#### Material provided
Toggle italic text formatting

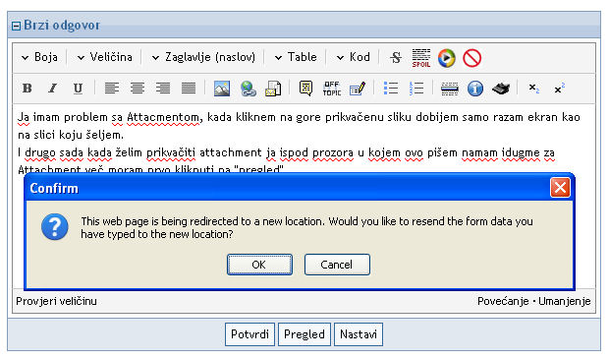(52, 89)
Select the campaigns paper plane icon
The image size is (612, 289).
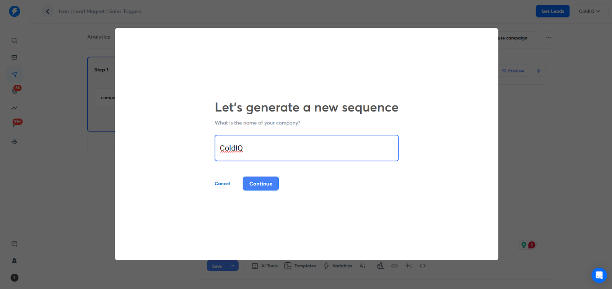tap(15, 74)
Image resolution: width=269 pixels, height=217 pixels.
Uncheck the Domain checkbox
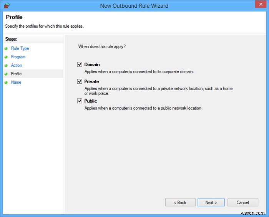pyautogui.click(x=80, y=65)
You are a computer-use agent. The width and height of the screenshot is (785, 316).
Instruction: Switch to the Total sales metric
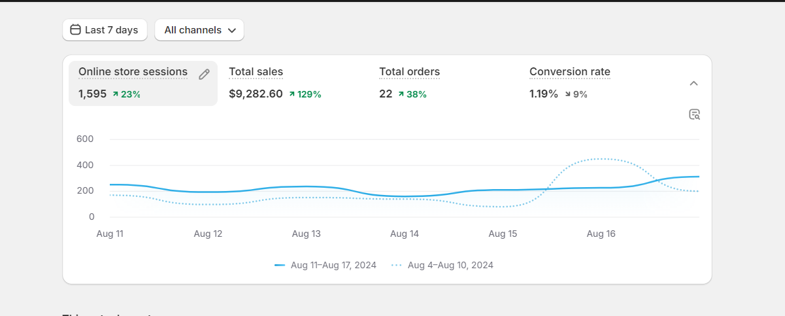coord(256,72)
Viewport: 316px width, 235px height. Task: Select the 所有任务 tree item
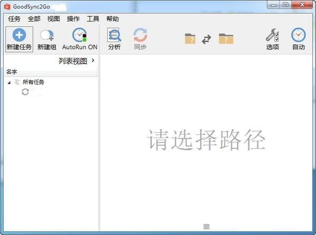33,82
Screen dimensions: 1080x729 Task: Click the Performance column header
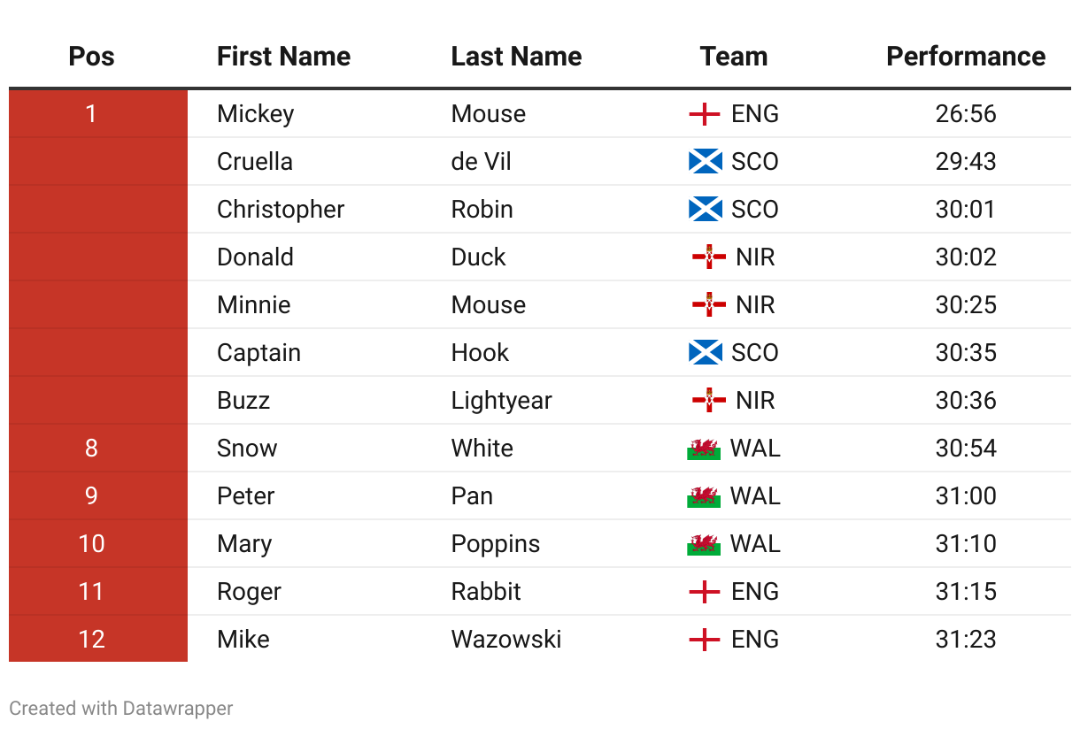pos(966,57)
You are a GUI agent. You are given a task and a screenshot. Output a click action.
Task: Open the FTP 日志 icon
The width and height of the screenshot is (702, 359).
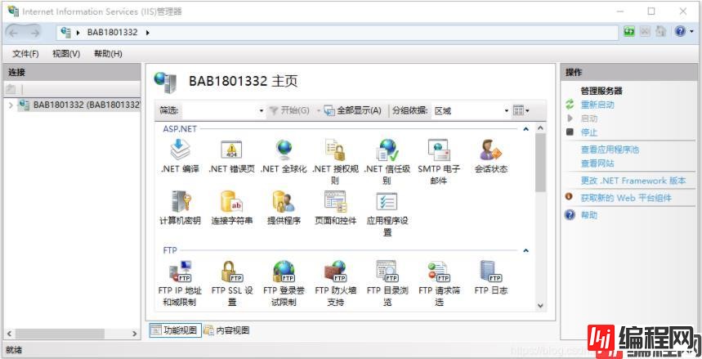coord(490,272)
########
Your goal
Go through the listing above and return every line where the word "icon" occurs.

Response to this exercise
Select the campaigns paper plane icon
Task: Open the FTP 日志 icon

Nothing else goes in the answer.